■ DONNÉES À TRAITER ■
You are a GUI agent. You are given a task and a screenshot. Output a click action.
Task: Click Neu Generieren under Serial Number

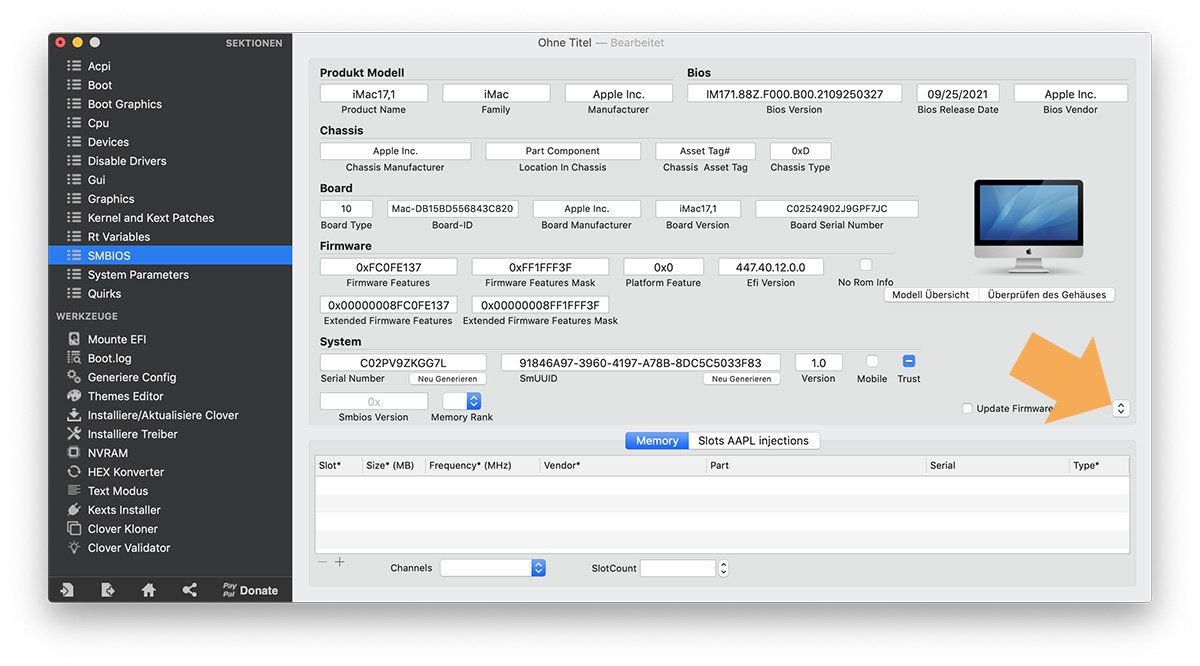[x=448, y=379]
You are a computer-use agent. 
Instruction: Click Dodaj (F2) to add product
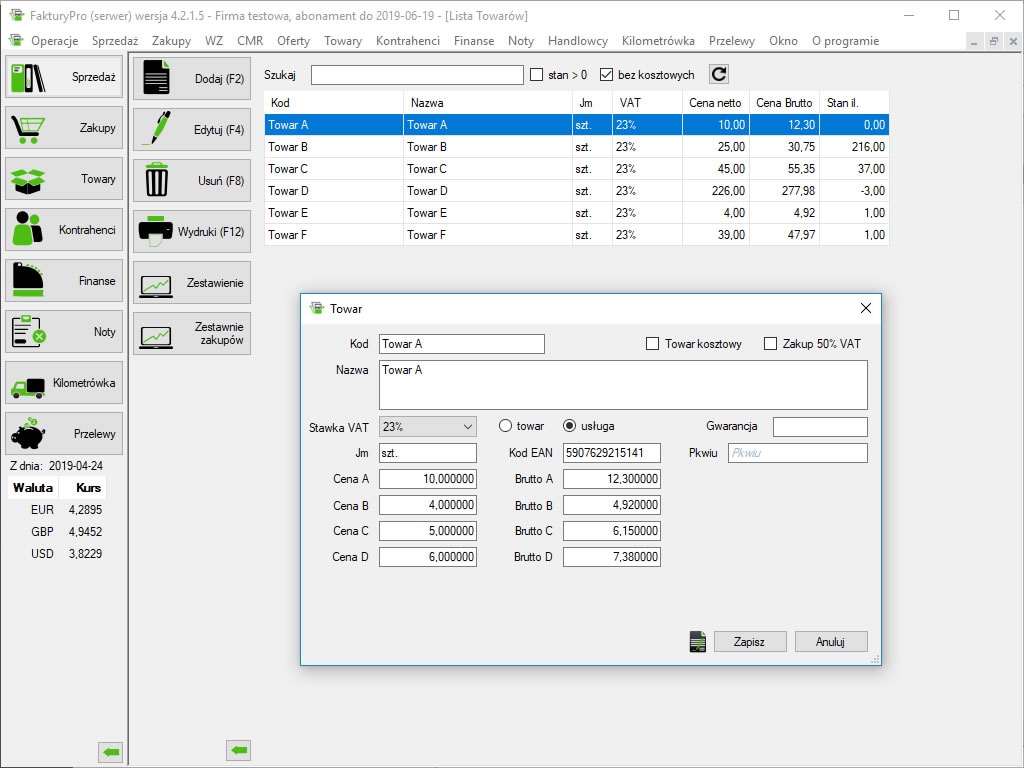[x=192, y=79]
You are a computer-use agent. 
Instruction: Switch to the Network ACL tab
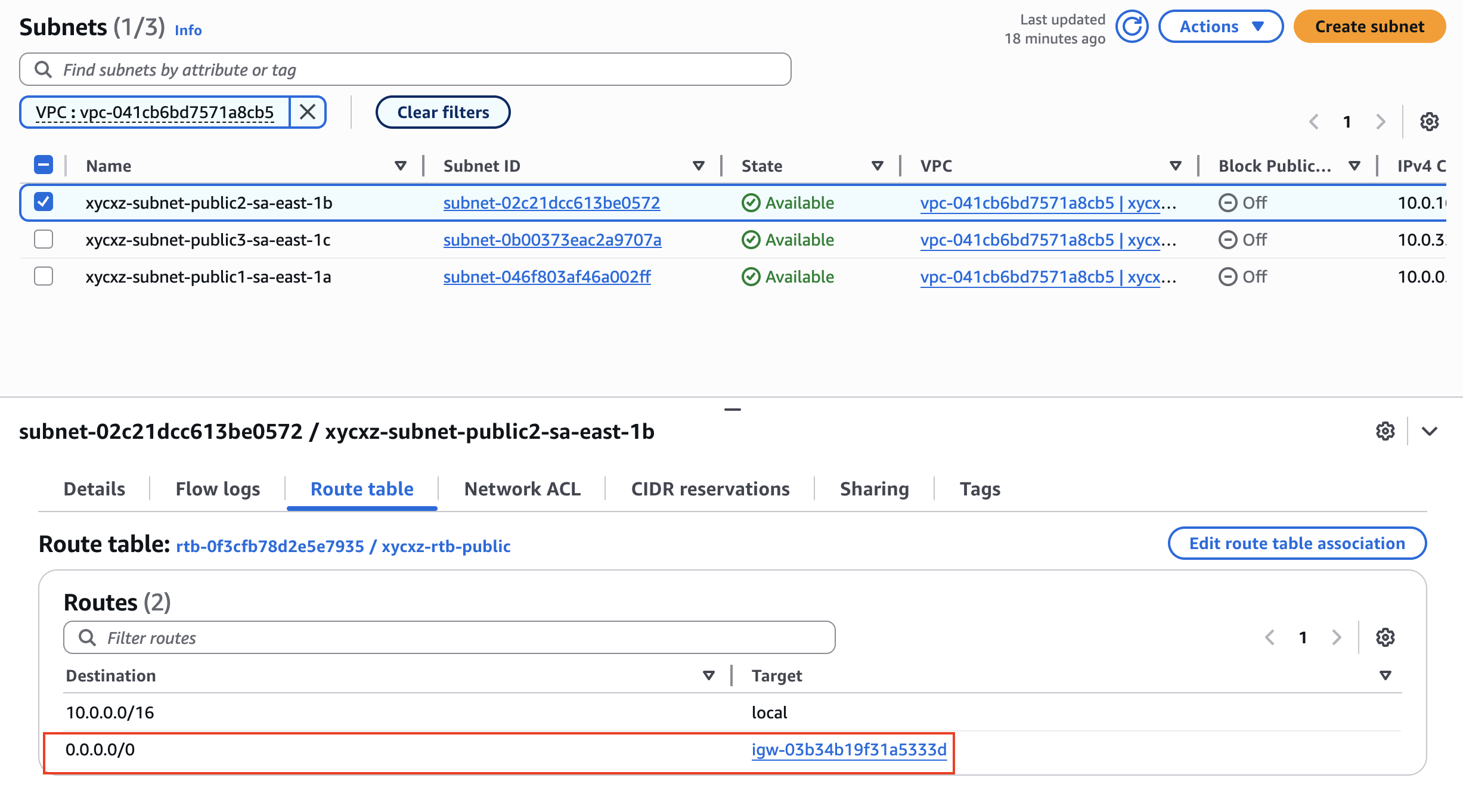click(x=522, y=489)
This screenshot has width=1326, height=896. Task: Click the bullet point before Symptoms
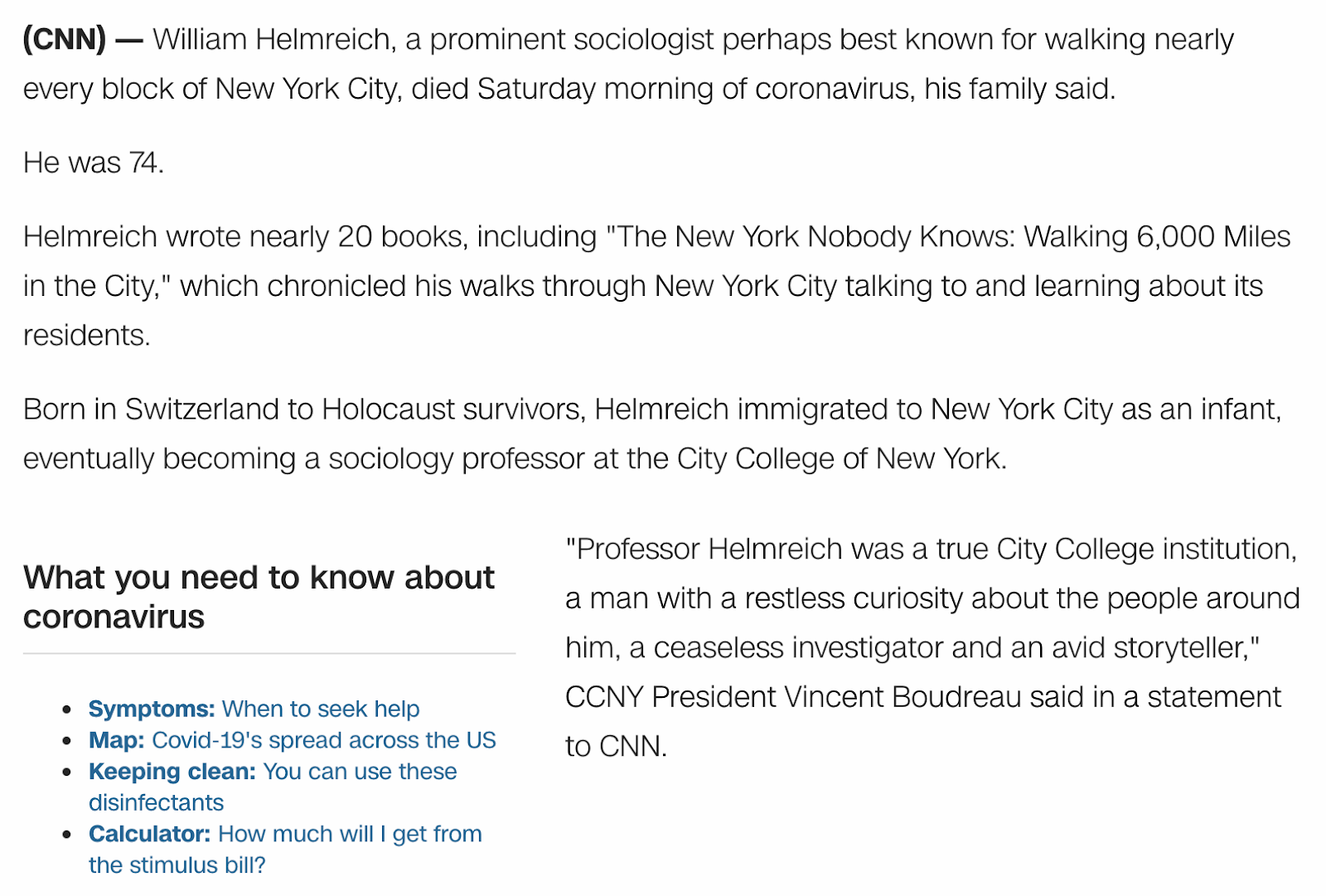pos(68,710)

■ CONSIGNES ET EXIGENCES ■
Restituez en CSV à deux colonnes, texte et reponse, les lignes commençant à celle qui contient « This screenshot has » et se terminant à la fin des données, une rangée par réponse, chaque champ entre guillemets et les sauts de ligne remplacés par des espaces. Omettez les images.

■ SOLUTION DU PROBLÈME ■
texte,reponse
"This screenshot has width=1326, height=896. Task: Click the bullet point before Symptoms","pos(68,710)"